INSTRUCTIONS TO FOLLOW >> Please count the lines in the listing below that contain the word "computer", matching case exactly. Reply with the number only.

DATASET CONTENT >>
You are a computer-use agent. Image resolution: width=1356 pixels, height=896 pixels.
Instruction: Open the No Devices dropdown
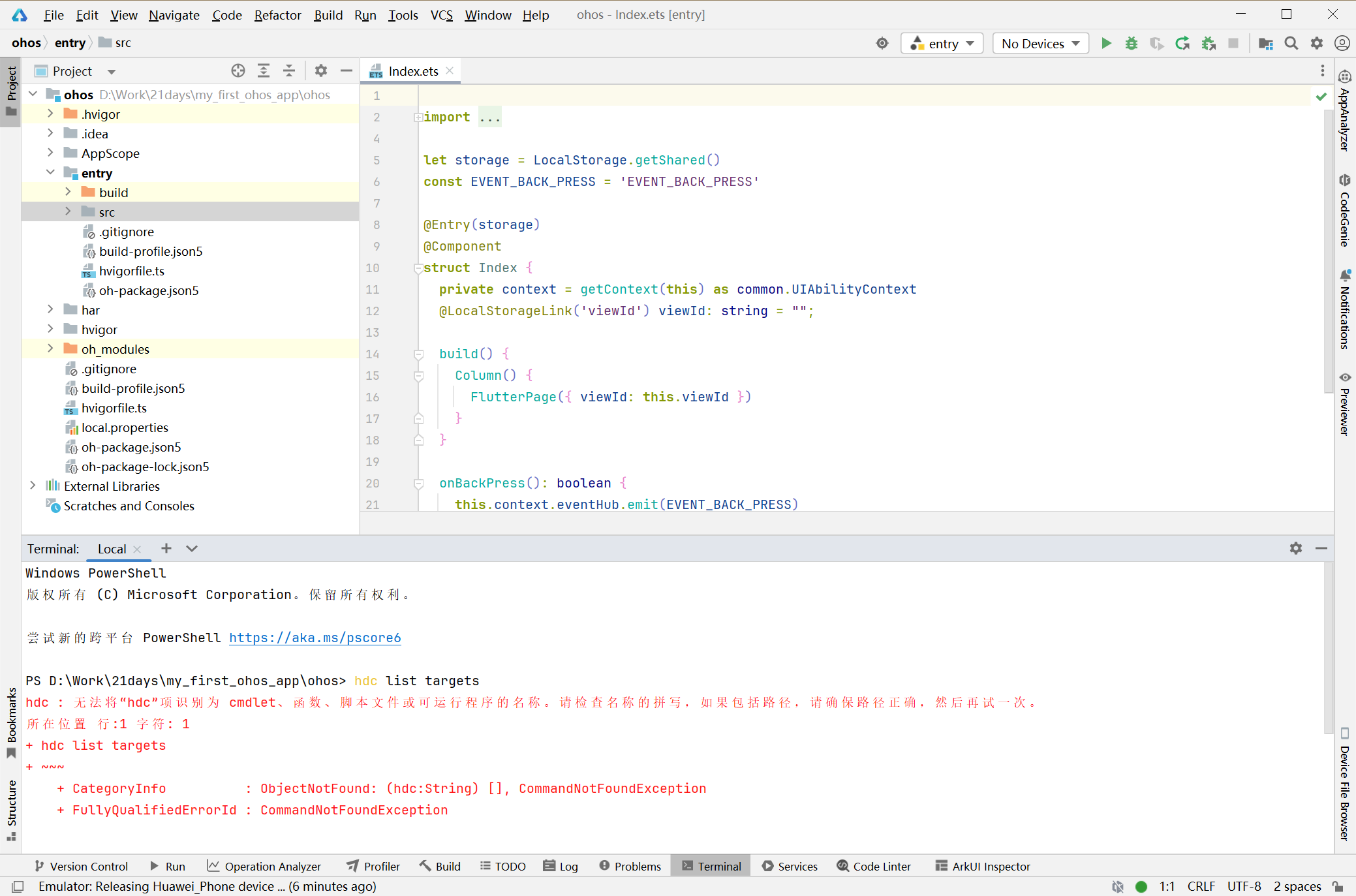[x=1040, y=44]
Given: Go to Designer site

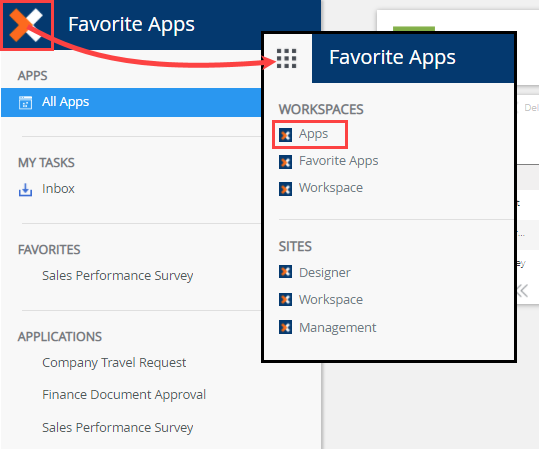Looking at the screenshot, I should pyautogui.click(x=325, y=273).
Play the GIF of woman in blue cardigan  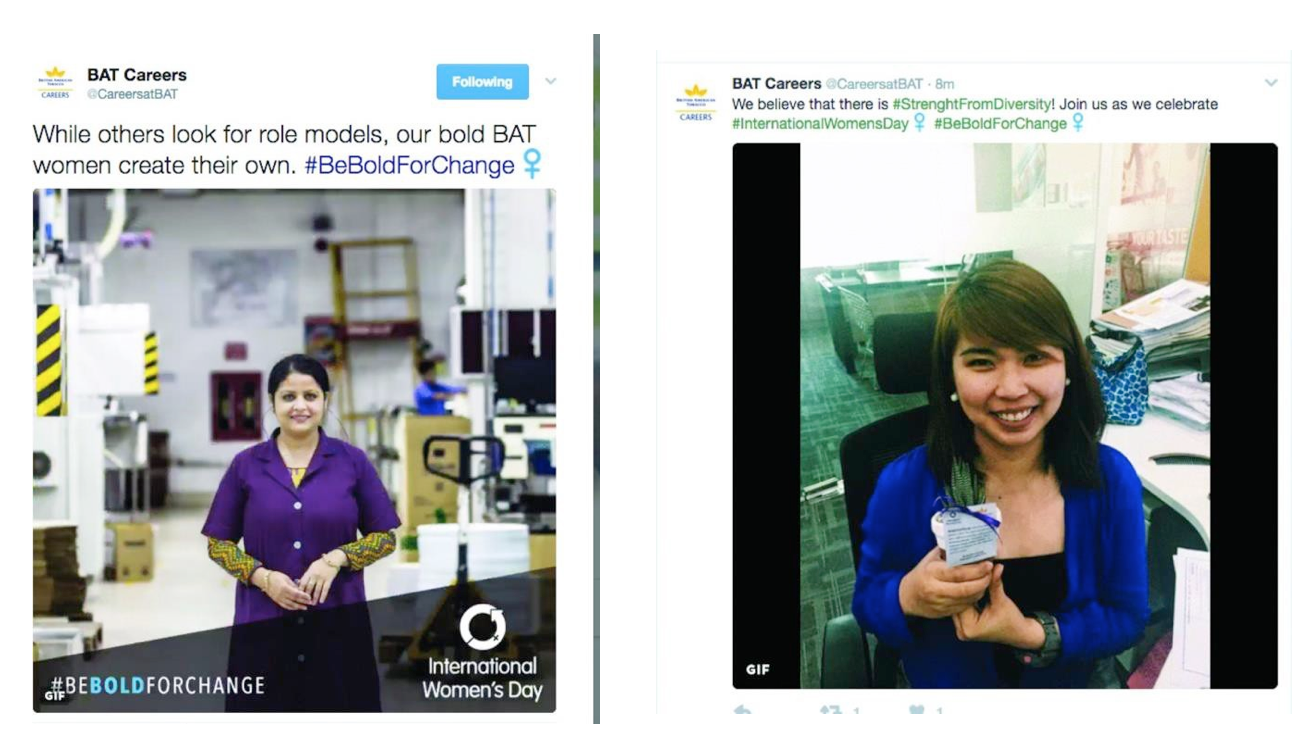1005,416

ANSWER TO THIS PROBLEM >> 1